__EXTRACTED ENTRIES__

○ ○ ○ ○ ○

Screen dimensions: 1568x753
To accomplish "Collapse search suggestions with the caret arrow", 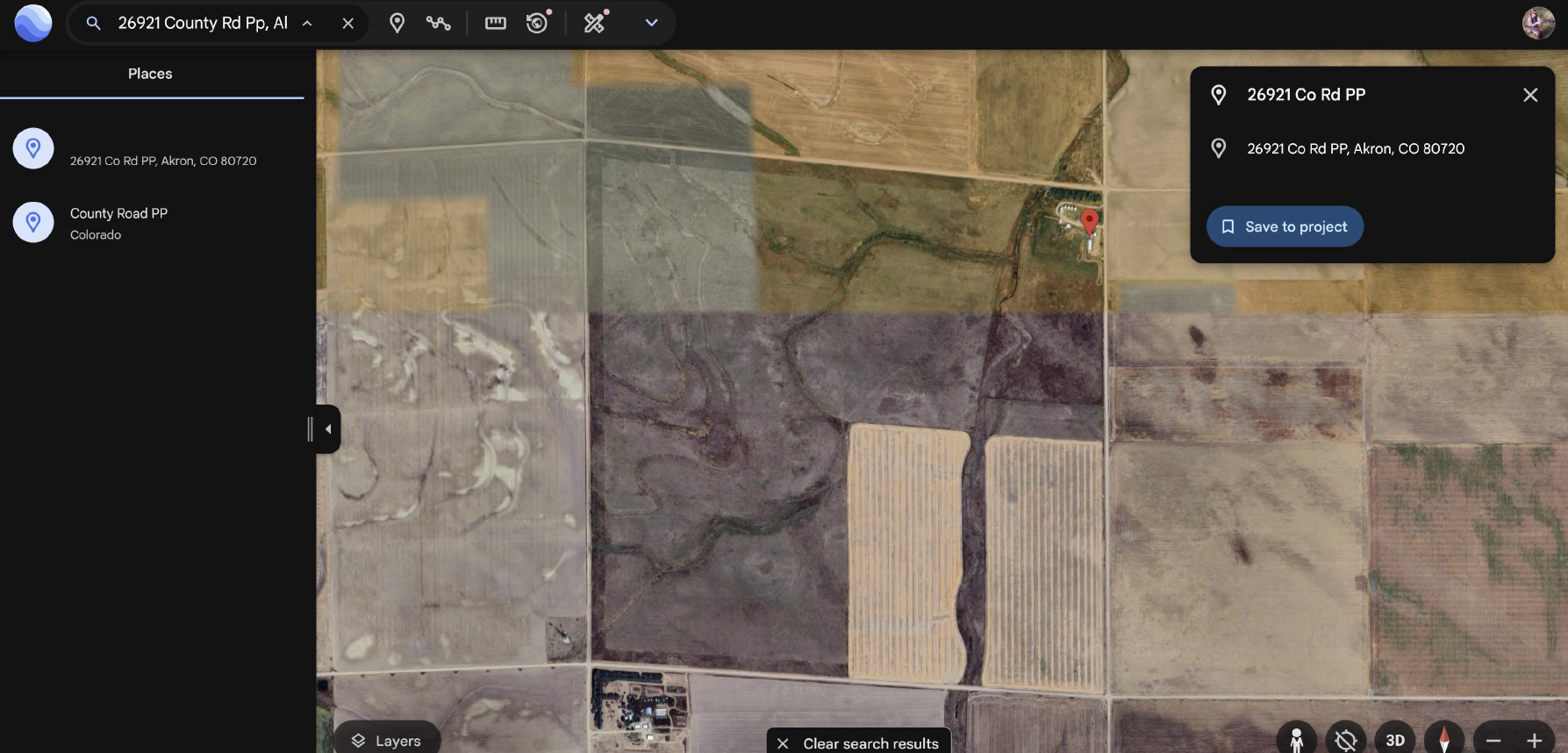I will [x=307, y=24].
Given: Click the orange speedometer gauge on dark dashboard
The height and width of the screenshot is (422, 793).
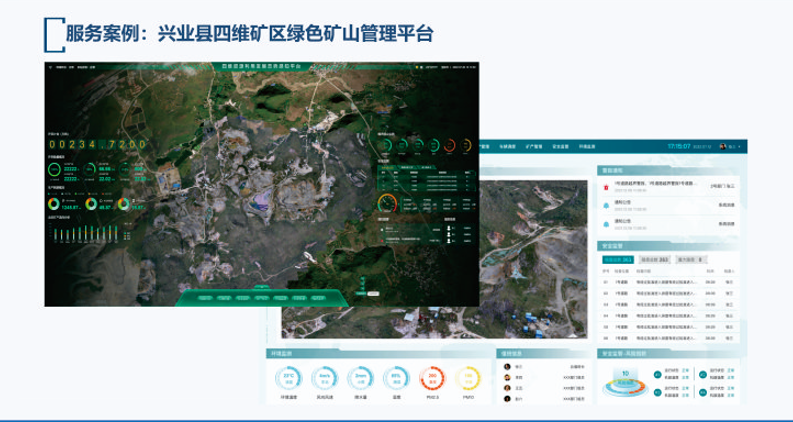Looking at the screenshot, I should point(388,204).
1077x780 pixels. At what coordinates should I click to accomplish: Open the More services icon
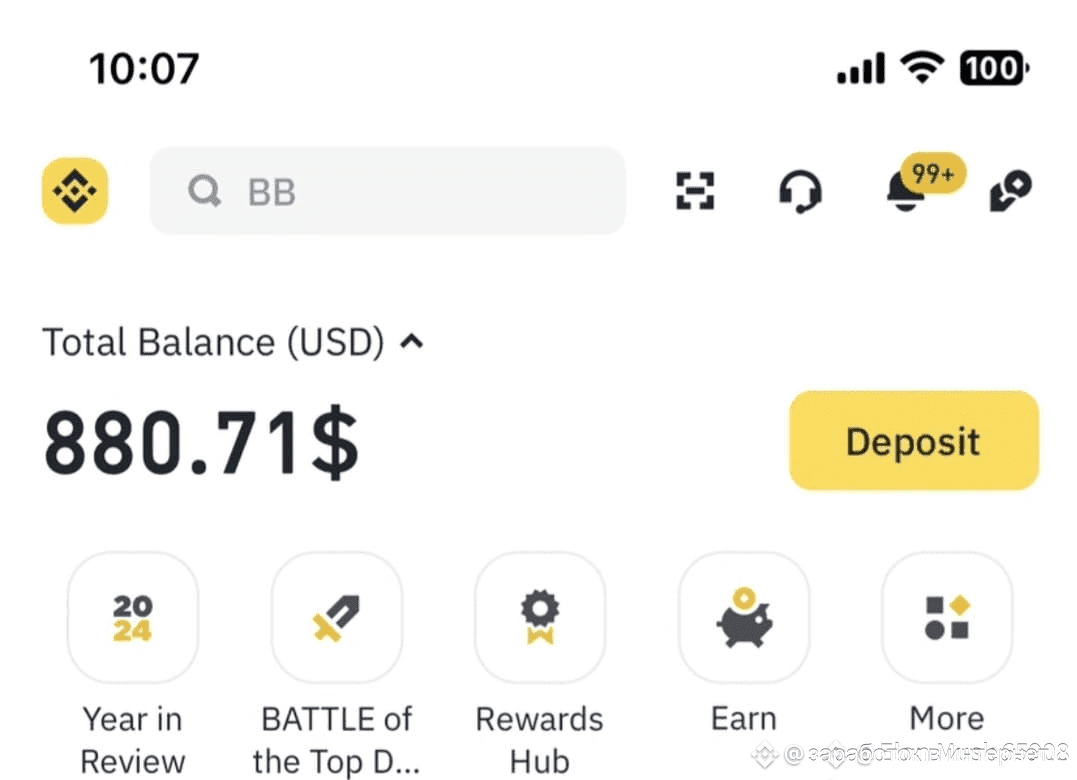[x=947, y=618]
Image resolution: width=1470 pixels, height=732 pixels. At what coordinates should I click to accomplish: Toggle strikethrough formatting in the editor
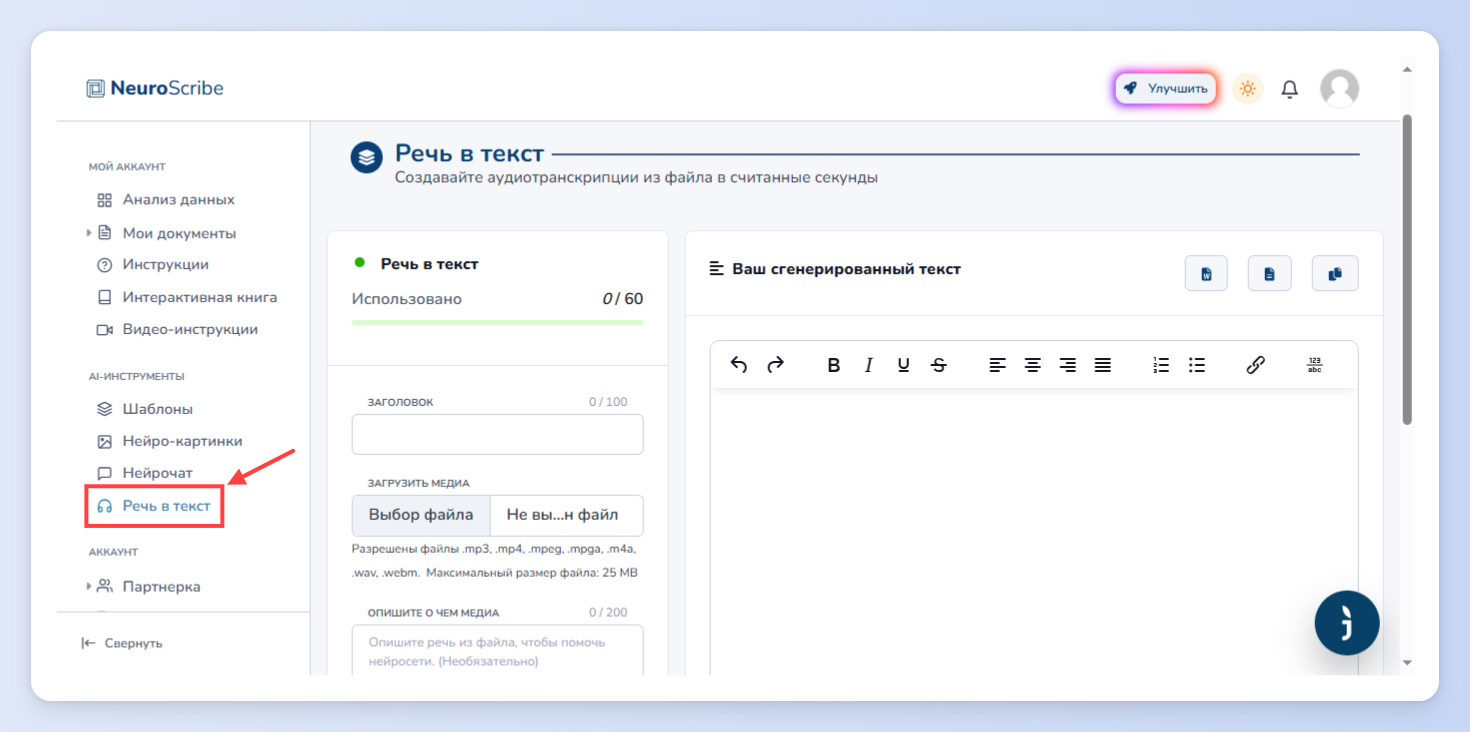pyautogui.click(x=938, y=366)

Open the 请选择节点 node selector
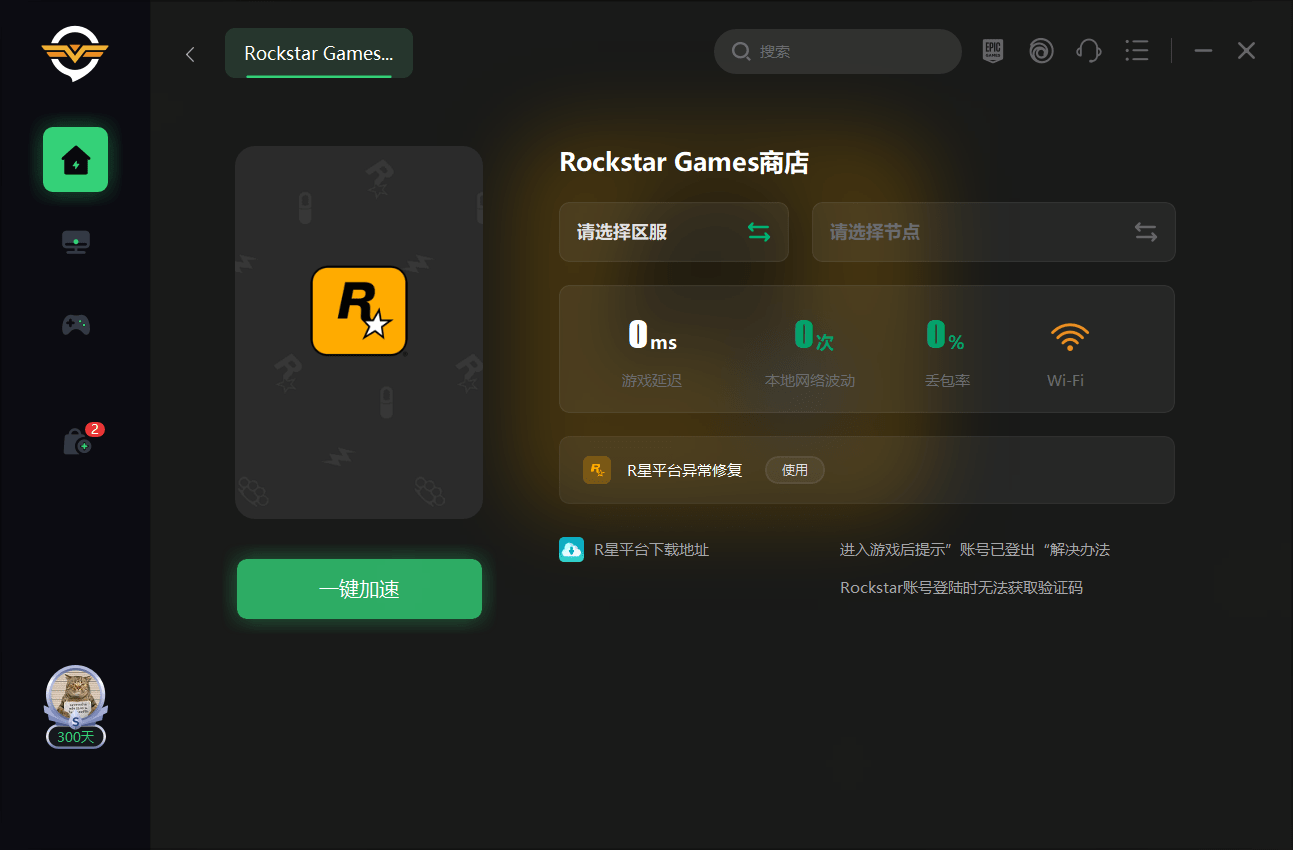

○ ○ ○ ○ ○

__YOUR TASK__
In the copy, leave out all pictures, and retype exactly each line from the one with "1077x780 pixels. At" through the last line of the entries.

__SOLUTION FOR THIS TASK__
1077x780 pixels. At what coordinates should I click to accomplish: Open the More services icon
[x=947, y=618]
Image resolution: width=1470 pixels, height=732 pixels. At what coordinates should I click to accomplish: Toggle strikethrough formatting in the editor
pyautogui.click(x=938, y=366)

Open the 请选择节点 node selector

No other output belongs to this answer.